We had meetings with De Vaul to try to get agreement to the short-term and long-term proposed solutions by using the “single-family” facility approach. De Vaul was reluctant at almost every turn. He absolutely refused to move any of the existing shelter sheds.

He did agree that new sheds could be built abutting the milk barn and the existing sheds should be properly wired and brought up to code, but he wanted the existing sheds to remain where they sit. He saw these sheds as a permanent, long-term solution.

Cleanup sought

Since we were at loggerheads, we suggested to De Vaul that we could show good faith by cleaning up some of the junk vehicles, dilapidated RVs and mobile homes on the property. This detritus makes the property look like a junk yard and really has little or nothing to do with the problem of housing the homeless. It also violates state and county land use rules and may constitute a nuisance.

When we walked the property with De Vaul, we found that he was absolutely unwilling to remove any of the junk vehicles.

He claimed each was essential to the operation of his agricultural property. It was obvious to us that most of these vehicles were of doubtful value for anything.

To make a long story short, most of us came to the conclusion that we were wasting our time trying to convince De Vaul to solve his problems. It became obvious to me and others that he does not want a reasonable solution to his problems and he rather enjoys his ongoing fight with the county and its attendant celebrity.

The sad part of all of this is that the unfortunate people who seek shelter at Sunny Acres are caught in the middle.

The county cannot countenance a shelter that is unsafe. It cannot countenance the blatant disregard for its health and safety rules, no matter how good the cause.

While De Vaul does offer shelter, he offers precious little else to his homeless population. He does not have appropriate case workers to work with residents to try to get them out of homelessness and into work and permanent shelter.

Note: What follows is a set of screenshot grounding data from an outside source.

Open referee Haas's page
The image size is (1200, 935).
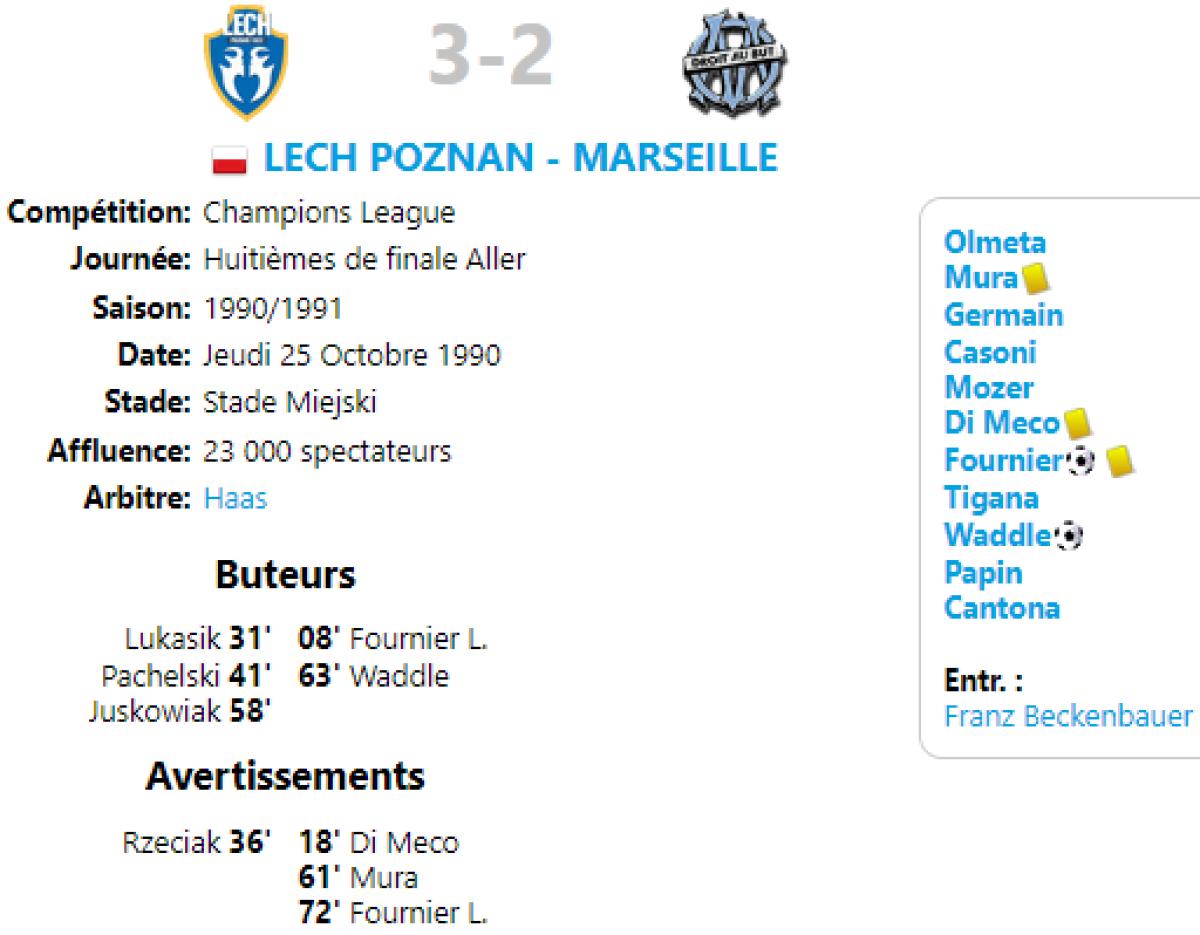click(x=235, y=498)
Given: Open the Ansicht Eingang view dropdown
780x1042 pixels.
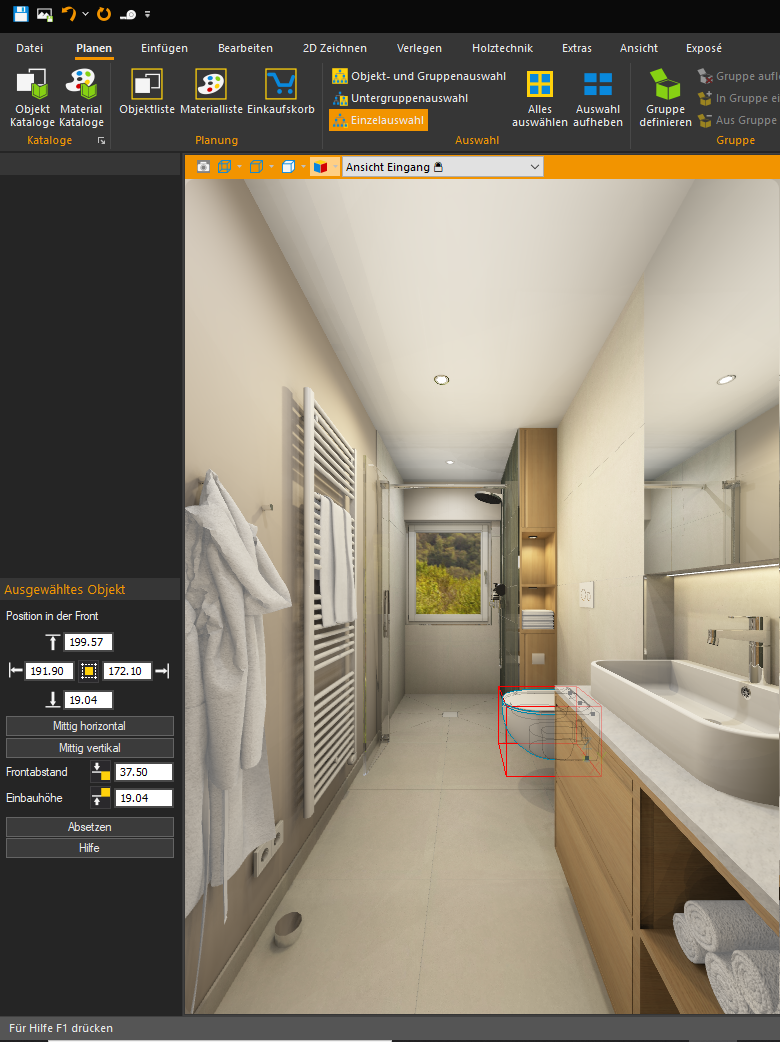Looking at the screenshot, I should point(534,167).
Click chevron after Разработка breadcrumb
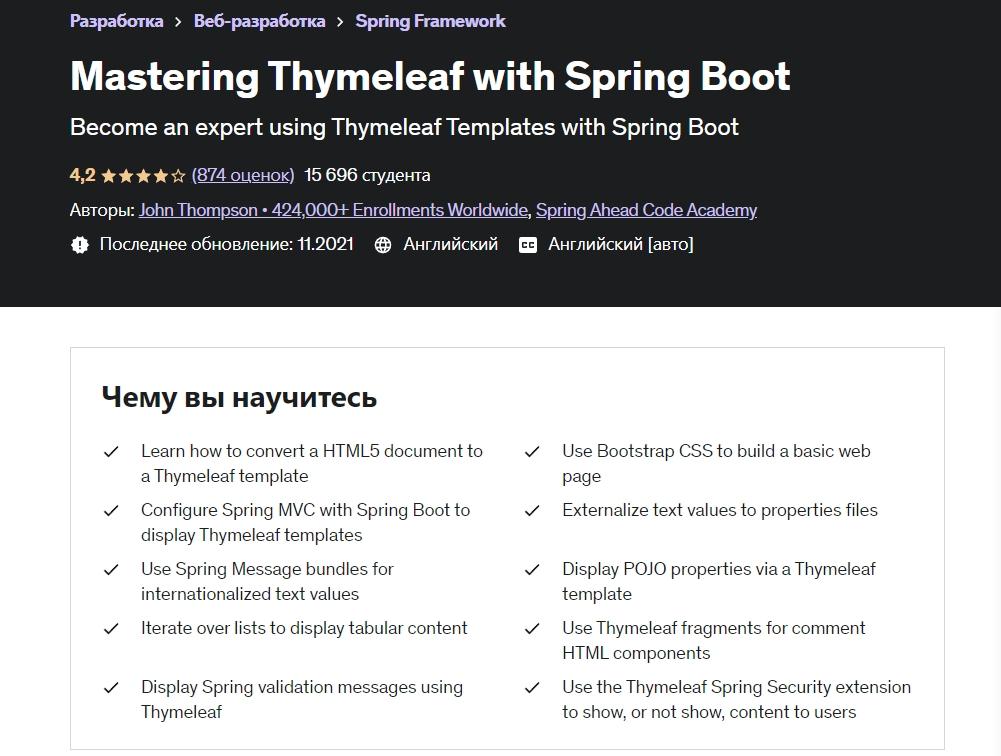The width and height of the screenshot is (1001, 756). click(x=178, y=21)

While De Vaul’s perpwalk and one night in jail garnered him a lot of publicity and perhaps sympathy and his appearances on national television may be satisfying for him, residents of Sunny Acres still must be safely sheltered.

This continuing stubborn fight that De Vaul conducts with county officials, who are only doing their job, helps no one.

The kernel of a good idea that De Vaul had 10 years ago is in danger of being completely destroyed by his intransigence.

Unfortunately, because there is so much public sympathy for the cause of the homeless, De Vaul comes off as a martyr, and the county is painted as heartless and uncaring.

In our experience, neither is true! We sincerely hope that someone has better luck dealing with De Vaul.

The one good thing that comes out of the saga is that the plight of the homeless in San Luis Obispo County has risen in the public consciousness.

De Vaul points out that many of the homeless people with mental challenges, physical disabilities, substance-abuse issues and felony records are often not served by existing programs.

We hope this more acute public awareness will make it easier to seek informed solutions.

San Luis Obispo attorney James M. Duenow serves on the advisory board to the Maxine Lewis Shelter and the countywide Homeless Services Oversight Committee.